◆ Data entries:
==================================================

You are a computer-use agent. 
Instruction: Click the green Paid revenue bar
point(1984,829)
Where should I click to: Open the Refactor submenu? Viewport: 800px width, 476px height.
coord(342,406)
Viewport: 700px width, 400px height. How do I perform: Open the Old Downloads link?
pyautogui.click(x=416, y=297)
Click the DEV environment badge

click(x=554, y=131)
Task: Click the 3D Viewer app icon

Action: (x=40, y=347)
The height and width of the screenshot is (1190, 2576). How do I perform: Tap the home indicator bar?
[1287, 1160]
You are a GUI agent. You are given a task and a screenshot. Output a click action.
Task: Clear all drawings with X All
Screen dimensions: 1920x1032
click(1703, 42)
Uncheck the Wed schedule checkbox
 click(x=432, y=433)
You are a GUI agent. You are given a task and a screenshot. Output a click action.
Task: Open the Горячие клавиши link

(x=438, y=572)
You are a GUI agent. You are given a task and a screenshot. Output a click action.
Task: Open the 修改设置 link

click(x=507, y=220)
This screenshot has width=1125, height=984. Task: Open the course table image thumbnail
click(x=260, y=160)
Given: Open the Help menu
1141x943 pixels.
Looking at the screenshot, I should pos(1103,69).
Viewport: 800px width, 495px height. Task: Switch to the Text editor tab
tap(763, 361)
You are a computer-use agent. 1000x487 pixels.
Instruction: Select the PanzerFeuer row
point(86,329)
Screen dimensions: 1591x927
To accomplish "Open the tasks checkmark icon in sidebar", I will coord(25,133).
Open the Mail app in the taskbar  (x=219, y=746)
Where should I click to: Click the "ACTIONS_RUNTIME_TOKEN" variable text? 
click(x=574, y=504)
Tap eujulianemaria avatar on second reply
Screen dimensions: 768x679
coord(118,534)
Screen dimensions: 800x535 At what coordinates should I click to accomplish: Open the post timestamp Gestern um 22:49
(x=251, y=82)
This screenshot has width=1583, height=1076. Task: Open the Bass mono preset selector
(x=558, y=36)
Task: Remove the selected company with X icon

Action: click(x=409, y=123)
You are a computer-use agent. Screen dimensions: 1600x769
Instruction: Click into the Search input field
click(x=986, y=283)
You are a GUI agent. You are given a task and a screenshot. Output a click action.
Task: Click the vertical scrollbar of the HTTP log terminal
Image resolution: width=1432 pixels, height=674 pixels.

==================================================

Repeat the lines of data above without change, starting at the line that contains "Task: Click the 3D Viewer app icon" and ending after the line that contains "coord(118,534)".

◆ Answer below:
Task: Click the 3D Viewer app icon

Action: (x=40, y=347)
The height and width of the screenshot is (1190, 2576). How do I perform: Tap the home indicator bar?
[1287, 1160]
You are a GUI agent. You are given a task and a screenshot. Output a click action.
Task: Clear all drawings with X All
Screen dimensions: 1920x1032
click(1703, 42)
Uncheck the Wed schedule checkbox
 click(x=432, y=433)
You are a GUI agent. You are given a task and a screenshot. Output a click action.
Task: Open the Горячие клавиши link

(x=438, y=572)
You are a GUI agent. You are given a task and a screenshot. Output a click action.
Task: Open the 修改设置 link

click(x=507, y=220)
This screenshot has width=1125, height=984. Task: Open the course table image thumbnail
click(x=260, y=160)
Given: Open the Help menu
1141x943 pixels.
Looking at the screenshot, I should pos(1103,69).
Viewport: 800px width, 495px height. Task: Switch to the Text editor tab
tap(763, 361)
You are a computer-use agent. 1000x487 pixels.
Instruction: Select the PanzerFeuer row
point(86,329)
Screen dimensions: 1591x927
To accomplish "Open the tasks checkmark icon in sidebar", I will coord(25,133).
Open the Mail app in the taskbar  (x=219, y=746)
Where should I click to: Click the "ACTIONS_RUNTIME_TOKEN" variable text? 
click(x=574, y=504)
Tap eujulianemaria avatar on second reply
Screen dimensions: 768x679
coord(118,534)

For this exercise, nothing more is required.